**WHAT TO DO:** Copy out the part of the records that opens with the line containing "Click the peak" and closes with the line containing "click(x=20, y=77)", both included, keeping every line the same as in the records.

**SUPPLIED MATERIAL:**

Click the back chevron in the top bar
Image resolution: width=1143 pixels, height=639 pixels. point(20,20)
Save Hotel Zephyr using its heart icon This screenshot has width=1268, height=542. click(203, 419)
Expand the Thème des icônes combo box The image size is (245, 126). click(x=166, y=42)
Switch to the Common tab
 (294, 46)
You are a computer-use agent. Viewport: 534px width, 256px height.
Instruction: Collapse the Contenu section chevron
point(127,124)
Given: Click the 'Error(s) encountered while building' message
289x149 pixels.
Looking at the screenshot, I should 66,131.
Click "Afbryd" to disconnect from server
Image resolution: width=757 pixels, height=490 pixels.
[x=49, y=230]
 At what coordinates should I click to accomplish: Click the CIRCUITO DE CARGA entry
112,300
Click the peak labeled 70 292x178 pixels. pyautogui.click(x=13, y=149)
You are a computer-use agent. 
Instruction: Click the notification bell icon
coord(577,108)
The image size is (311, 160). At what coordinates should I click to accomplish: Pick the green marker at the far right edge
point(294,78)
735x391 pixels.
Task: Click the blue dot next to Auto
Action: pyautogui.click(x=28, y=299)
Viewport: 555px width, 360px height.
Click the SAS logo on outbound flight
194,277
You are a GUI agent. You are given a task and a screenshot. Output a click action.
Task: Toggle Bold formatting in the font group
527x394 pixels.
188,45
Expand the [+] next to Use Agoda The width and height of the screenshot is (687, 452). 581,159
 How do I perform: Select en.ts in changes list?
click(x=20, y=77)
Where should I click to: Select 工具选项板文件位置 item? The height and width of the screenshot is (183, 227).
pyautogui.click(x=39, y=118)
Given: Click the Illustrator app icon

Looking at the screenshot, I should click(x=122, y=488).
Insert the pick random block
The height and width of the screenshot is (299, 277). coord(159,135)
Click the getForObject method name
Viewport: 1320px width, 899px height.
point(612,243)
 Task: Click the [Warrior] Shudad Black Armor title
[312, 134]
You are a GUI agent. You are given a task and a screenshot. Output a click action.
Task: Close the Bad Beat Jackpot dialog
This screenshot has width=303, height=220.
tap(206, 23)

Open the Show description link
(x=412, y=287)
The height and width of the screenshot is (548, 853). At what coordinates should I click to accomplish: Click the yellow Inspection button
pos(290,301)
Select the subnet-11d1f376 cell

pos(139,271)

**TASK RESULT:**
Click the peak labeled 70 292x178 pixels. pyautogui.click(x=13, y=149)
You are a computer-use agent. 
Instruction: Click the notification bell icon
coord(577,108)
The image size is (311, 160). At what coordinates should I click to accomplish: Pick the green marker at the far right edge
point(294,78)
735x391 pixels.
Task: Click the blue dot next to Auto
Action: pyautogui.click(x=28, y=299)
Viewport: 555px width, 360px height.
Click the SAS logo on outbound flight
194,277
You are a GUI agent. You are given a task and a screenshot. Output a click action.
Task: Toggle Bold formatting in the font group
527x394 pixels.
188,45
Expand the [+] next to Use Agoda The width and height of the screenshot is (687, 452). 581,159
 How do I perform: Select en.ts in changes list?
click(x=20, y=77)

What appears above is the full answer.